Underlying all of these proposals is the belief of NDP members that Ernie Eves and his Tories have failed Ontario’s students. “For the past eight years the conservatives have used teachers and our public schools as essentially a political football,” Hampton said. “They’ve cut $2 billion out of our elementary and secondary schools. That money must be restored and we’re going to do it.”

Hampton says he is going to establish an Education Assistance Fund – a $2 billion coffer devoted specifically to education that will be subsidized, in part, by an Educational Excellence surtax on citizens who make over $100,000 per year. Hampton says, if elected, the plan will take effect immediately.

“First of all, you’re going to see about a $200 per year savings on your tuition fees,” he said. Privatization of once-public services is also a target of the NDP platform. “They’ve gone down the road of privatization and this has been disastrous for heath care, hydro, and social services,” said Patti Dalton, MPP candidate for the London West riding. “[All of this] has harmed the majority of the population of Ontario.”
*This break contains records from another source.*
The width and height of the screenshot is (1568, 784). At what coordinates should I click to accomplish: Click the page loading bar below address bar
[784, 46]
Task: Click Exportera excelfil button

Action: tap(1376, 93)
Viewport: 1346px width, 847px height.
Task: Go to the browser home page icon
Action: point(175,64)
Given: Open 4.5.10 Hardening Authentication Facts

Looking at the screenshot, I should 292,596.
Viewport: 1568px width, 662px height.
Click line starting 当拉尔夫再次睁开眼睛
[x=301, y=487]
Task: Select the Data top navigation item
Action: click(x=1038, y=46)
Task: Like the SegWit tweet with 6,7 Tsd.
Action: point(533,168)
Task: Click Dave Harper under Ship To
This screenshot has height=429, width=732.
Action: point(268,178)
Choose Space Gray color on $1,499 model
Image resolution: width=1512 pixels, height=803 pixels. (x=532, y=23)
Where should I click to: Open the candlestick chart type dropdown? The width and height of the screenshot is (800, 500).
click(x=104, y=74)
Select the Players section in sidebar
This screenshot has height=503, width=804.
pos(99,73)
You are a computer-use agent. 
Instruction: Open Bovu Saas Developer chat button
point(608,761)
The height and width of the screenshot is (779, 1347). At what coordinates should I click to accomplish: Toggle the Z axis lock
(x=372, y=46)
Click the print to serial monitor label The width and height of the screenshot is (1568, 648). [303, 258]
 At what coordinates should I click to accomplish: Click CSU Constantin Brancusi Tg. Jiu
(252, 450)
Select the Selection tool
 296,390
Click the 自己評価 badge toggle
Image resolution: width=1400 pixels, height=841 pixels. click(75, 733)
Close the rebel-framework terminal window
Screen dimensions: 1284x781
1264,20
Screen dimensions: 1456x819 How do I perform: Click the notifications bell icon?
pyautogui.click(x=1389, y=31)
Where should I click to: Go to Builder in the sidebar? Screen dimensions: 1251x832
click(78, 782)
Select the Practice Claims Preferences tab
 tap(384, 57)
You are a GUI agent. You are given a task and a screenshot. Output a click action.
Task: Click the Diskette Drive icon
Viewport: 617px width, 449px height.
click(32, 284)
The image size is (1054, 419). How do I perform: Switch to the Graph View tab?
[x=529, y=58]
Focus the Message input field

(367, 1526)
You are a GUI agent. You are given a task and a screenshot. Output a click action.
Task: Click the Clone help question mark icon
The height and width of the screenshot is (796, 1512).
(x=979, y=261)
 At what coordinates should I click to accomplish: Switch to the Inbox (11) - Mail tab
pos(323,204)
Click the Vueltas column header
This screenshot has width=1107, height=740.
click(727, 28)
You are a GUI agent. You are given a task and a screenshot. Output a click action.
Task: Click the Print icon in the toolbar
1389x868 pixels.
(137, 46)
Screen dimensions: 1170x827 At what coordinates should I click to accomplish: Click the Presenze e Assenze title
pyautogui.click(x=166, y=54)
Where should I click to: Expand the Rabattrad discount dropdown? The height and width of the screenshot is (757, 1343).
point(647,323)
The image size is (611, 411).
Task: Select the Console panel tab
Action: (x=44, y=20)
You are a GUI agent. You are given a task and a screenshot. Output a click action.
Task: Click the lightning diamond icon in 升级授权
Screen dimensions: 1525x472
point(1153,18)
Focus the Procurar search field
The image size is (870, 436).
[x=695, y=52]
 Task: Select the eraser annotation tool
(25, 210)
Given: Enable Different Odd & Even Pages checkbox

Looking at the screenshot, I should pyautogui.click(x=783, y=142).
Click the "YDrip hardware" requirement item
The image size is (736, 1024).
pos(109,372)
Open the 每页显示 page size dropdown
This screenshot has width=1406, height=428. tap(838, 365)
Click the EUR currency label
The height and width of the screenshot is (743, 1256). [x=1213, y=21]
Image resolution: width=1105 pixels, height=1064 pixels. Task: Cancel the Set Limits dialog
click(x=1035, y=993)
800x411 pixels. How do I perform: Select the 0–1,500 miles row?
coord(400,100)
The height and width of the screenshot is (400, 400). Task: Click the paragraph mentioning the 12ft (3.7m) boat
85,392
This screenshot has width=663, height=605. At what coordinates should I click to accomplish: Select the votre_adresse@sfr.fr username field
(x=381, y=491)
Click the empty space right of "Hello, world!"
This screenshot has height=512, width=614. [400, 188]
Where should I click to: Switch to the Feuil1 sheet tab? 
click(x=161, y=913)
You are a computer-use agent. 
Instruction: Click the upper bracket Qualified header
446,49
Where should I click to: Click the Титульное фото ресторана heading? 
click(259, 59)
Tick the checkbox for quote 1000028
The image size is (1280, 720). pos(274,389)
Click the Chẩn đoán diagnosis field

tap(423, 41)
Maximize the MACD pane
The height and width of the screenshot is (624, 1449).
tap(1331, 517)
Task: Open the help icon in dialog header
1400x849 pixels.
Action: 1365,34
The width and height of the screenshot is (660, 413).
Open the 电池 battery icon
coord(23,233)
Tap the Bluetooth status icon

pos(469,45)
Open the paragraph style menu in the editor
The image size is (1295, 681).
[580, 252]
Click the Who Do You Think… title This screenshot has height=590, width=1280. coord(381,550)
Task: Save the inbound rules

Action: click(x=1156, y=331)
Dalton also said that access to post-secondary education in Ontario has decreased dramatically under the Tories. “[Under Tory leadership] the tuition fees for undergraduate programs have gone up 150 per cent and 800 per cent for professional programs,” she said. Dalton went on to note that the availability of financial aid is decreasing.

“It is our commitment to make post-secondary education or job training available to all students so they have equal access no matter what their financial situation is.” Irene Mathyssen, NDP candidate for the Fanshawe riding, says that although their plan calls for increased spending on public services most people will not feel the pinch. “We are going to re-introduce the corporate income tax the Tories disposed of in 1997 to help fund public services,” said Mathyssen. “Corporations were doing just fine before the Tories cut the tax and they’ll do just fine with it again,” she said.